Frangible (881728) | more than 3 years ago | (#35326400)

Heavy lift is a crazy boondoggle

Yeah, that Wernher von Braun... always concerned with profits and personally designing boondoggle after boondoggle.

The way to reduce costs is to increase flight rates so that reusability becomes worthwhile and viable, not to stick everything on top of a huge rocket that flies twice a year, costs billions of dollars every time, and destroys your entire multi-billion dollar spacecraft if it fails.

We had something like that, and it's going to cease to exist in June. It could carry quite a bit of cargo, but not enough for a lunar or martian mission. You're also going to leave stuff behind that's not reusable on any type of super-long distance space trip; "reusable" only really applies to stuff within Earth's atmosphere. You need big freaking rockets to get to Mars and back, and that's all there really is to it... throwing away your escape velocity is very inefficient, and you have to keep momentum going to slingshot.

Re:Immense?! (1)

0123456 (636235) | more than 3 years ago | (#35326692)

Yeah, that Wernher von Braun... always concerned with profits and personally designing boondoggle after boondoggle.

Indeed. A large part of the problem with manned spaceflight is that people continue to follow von Braun's dreams even though experience has shown that he was wrong.

We had something like that, and it's going to cease to exist in June. It could carry quite a bit of cargo, but not enough for a lunar or martian mission.

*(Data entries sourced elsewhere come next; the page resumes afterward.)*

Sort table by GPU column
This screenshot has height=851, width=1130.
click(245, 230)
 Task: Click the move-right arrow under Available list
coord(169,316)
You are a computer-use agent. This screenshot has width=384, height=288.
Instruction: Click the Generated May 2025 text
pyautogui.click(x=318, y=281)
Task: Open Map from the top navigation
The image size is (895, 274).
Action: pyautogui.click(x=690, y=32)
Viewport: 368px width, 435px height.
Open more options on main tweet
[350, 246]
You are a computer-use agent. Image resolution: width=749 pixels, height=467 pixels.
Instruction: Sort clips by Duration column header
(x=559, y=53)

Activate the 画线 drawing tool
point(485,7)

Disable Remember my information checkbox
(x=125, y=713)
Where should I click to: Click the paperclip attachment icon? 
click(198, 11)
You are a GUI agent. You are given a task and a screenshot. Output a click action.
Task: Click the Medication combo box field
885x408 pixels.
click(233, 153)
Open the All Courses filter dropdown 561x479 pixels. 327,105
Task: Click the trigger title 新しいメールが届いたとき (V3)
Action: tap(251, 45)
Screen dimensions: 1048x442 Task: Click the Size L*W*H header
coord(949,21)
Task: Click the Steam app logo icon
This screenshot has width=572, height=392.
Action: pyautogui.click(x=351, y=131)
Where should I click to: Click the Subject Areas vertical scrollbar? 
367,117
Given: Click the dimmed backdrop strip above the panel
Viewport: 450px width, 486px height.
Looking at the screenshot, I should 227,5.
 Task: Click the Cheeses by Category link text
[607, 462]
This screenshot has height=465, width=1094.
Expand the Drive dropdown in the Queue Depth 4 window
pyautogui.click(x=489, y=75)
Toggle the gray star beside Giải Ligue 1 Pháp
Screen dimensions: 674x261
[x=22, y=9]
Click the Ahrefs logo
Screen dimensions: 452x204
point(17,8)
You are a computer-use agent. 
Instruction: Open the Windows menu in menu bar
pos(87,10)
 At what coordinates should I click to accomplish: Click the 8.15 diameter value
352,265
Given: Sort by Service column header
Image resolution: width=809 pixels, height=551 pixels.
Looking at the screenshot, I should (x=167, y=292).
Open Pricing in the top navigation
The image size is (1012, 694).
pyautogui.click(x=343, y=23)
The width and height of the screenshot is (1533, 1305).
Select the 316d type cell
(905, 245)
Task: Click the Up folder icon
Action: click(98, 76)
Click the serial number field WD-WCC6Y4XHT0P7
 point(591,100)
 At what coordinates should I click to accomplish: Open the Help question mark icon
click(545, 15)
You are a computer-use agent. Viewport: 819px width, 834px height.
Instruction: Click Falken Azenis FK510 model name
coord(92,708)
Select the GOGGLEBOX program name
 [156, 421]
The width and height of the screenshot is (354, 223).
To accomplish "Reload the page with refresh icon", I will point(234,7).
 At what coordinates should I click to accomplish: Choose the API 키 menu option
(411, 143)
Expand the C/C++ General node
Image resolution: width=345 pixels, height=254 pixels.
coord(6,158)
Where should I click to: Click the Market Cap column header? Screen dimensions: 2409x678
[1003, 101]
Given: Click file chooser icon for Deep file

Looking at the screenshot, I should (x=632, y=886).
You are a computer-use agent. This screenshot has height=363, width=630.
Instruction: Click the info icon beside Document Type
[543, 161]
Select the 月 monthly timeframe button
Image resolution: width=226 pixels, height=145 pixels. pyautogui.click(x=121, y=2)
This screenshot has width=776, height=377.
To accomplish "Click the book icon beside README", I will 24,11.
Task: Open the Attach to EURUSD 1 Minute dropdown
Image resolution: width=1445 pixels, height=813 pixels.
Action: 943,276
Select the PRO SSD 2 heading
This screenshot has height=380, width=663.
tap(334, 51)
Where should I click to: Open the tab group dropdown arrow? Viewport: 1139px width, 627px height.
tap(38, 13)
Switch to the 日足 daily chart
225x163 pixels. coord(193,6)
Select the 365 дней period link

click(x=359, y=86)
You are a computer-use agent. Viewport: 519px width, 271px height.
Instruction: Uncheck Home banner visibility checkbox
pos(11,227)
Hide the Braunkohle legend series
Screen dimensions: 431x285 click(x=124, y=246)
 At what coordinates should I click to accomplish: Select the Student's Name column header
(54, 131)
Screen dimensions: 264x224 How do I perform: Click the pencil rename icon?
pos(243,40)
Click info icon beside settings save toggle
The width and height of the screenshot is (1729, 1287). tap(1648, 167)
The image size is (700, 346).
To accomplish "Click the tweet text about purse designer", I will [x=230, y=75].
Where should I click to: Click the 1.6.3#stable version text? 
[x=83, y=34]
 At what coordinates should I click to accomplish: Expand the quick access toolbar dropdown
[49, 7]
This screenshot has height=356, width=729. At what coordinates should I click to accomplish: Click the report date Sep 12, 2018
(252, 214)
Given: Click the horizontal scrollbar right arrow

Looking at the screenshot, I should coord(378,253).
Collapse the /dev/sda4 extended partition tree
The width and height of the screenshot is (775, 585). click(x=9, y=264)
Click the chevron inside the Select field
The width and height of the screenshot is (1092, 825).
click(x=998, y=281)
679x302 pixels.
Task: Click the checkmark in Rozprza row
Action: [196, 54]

The shuttle was at best refurbishable and required huge amounts of labour and lots of new hardware for each flight. Falcon 9 Heavy should cost about a tenth of the price of a shuttle launch while carrying the same payload, and that's even before they start recovering the stages for refurbishment.

Re:Immense?! (1)

Arlet (29997) | more than 3 years ago | (#35325734)

Mars also has a thin atmosphere, which creates some unique challenges. A rocket assisted landing is fairly easy in a vacuum, but a lot harder while flying supersonic through the atmosphere. On the other hand, the atmosphere is too thin for aerobraking with a heat shield or parachutes.

What makes it even harder is that Mars is the only place to practice.

Re:Immense?! (1)

0123456 (636235) | more than 3 years ago | (#35325806)

On the other hand, the atmosphere is too thin for aerobraking with a heat shield or parachutes.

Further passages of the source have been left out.